A familiar story, a tragic end. Boy meets blind virtuoso guitarist, they form a band and make platinum little ones and even a movie. Virtuoso has a roving ear (for other types of music) and boy loses virtuoso. There’s no happy ending. The virtuoso dies aged just 41, and the boy is told to stay away from the funeral and excluded from the memorial concert. There are two sides to any story, and this is one of them.
Tom Stephen wasn’t just The Jeff Healey Band’s drummer, he was their manager too (I once saw him at Healey Band gig, front of house at the Hammersmith Odeon – noticed by no-one else as far as I could see). Much of the book hinges on the contradictions this posed.
Stephen enthusiastically indulged in all the excesses that came his way as a band member once the band hit the big time. But as manager he also had to crack the whip and make the band get their shit together, He’s unstinting in his recognition of Healey’s talent, but clear that Jeff needed Stephen’s managerial energy and determination to bring his talent / their music to a wider audience.
Stephen freely acknowledges he could be hard to deal with, a little volatile and just an OK drummer. He argues that they balanced each other out – Healey was the talent, unwilling and disinterested in the commercial practicalities. Stephen was ready to crack heads and stick his foot in the door to get the band noticed. And noticed they were. Initially bonded together by a desire to record and break out from the Toronto music scene they grew apart, Healey resenting Stephen pushing for new records, Stephen despairing at Healey’s’ increasing unwillingness to make even small compromises in the interest of the band – for example burying contributions from George Harrison, Jeff Lynne and Mark Knopfler so low on albums that they couldn’t be heard and nixing any further chance of collaborations.

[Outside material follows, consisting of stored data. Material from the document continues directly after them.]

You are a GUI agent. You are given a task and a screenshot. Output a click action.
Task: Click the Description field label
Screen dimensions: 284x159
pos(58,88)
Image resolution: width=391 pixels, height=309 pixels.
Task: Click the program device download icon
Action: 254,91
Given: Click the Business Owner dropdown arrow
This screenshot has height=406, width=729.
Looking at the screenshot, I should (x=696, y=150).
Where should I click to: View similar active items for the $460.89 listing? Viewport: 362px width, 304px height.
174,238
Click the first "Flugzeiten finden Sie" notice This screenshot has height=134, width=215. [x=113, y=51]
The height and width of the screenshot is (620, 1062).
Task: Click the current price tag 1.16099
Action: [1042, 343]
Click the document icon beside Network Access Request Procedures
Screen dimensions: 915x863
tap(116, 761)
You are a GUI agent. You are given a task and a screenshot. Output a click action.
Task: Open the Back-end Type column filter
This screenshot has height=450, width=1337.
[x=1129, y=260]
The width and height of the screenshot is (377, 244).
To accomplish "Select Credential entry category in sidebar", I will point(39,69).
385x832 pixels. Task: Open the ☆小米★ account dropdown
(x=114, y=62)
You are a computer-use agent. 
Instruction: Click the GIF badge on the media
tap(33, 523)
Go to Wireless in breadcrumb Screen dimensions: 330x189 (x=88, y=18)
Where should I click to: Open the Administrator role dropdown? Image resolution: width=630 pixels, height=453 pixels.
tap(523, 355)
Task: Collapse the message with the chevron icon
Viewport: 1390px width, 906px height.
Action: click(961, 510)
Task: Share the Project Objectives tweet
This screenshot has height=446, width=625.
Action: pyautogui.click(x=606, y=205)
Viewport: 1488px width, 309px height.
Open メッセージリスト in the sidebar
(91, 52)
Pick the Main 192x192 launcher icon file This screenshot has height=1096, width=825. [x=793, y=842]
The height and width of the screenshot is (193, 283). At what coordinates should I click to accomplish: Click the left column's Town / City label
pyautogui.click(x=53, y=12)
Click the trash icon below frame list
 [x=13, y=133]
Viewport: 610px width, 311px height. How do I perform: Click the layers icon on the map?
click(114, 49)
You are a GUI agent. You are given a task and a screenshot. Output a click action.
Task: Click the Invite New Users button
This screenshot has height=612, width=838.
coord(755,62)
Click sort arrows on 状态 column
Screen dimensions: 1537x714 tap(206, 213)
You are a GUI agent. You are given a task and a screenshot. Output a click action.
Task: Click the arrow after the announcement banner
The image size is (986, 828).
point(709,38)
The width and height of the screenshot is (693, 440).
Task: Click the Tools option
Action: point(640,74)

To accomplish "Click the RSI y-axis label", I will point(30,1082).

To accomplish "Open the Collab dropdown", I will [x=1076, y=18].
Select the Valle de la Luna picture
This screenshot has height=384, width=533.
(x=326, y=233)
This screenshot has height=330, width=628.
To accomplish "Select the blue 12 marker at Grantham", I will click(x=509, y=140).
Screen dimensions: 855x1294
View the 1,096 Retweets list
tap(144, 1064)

For the most part, Stephen’s portrayal of Healey is respectful and full of brotherly love. He doesn’t shy away from illustrating the downside of Jeff’s headstrong nature, born out of refusing to let his blindness prevent him from doing anything (including driving the tour bus), as well as posessing quick wit that could become a biting and divisive. The book reminds me of the way Roger Daltrey describes his relationship with Townsend – total admiration of the talent but convinced and not afraid to say that it needed Daltrey’s motivation to make something of it.
Stephen says that since Healey’s death he’s become a pariah in Toronto music community, that he’s seen as having screwed a dying man out of the rights to his own music and continues to trade on Jeff’s name despite the opposition of the Healy estate. Only Stephen and Healey know what actually happened and Jeff isn’t around to comment but Stephen insists Healey offered him the rights so as to be free of the band and its debts despite Stephen and others (he names names) advising him not to, having wanted nothing to do with the band for some years.
Stephen is unapologetic for trying to make further money from the rights, determined not to end up like his father, pushed out of the business he created. The book of course is a further money making enterprise from the Healy Band legacy but for the most part he’s factual and even handed about what happened and his dealings with the Healey estate, although a notable loose end is why Healey Band bass player Joe Rockman (what a name eh?) cut all contact with Stephen after Healey’s death and for which no explanation is offered. Either way, it’s an unpleasant end to a sad story
Length of Read:Short
Might appeal to people who enjoyed…
er … Jeff Healey’s music? Not to be confused with Jerry Shirley’s book of the same name about his time with Humble Pie
One thing you’ve learned
Jeff once backed Tom Jones, Jeff on trumpet as Tom belyted out “Delilah”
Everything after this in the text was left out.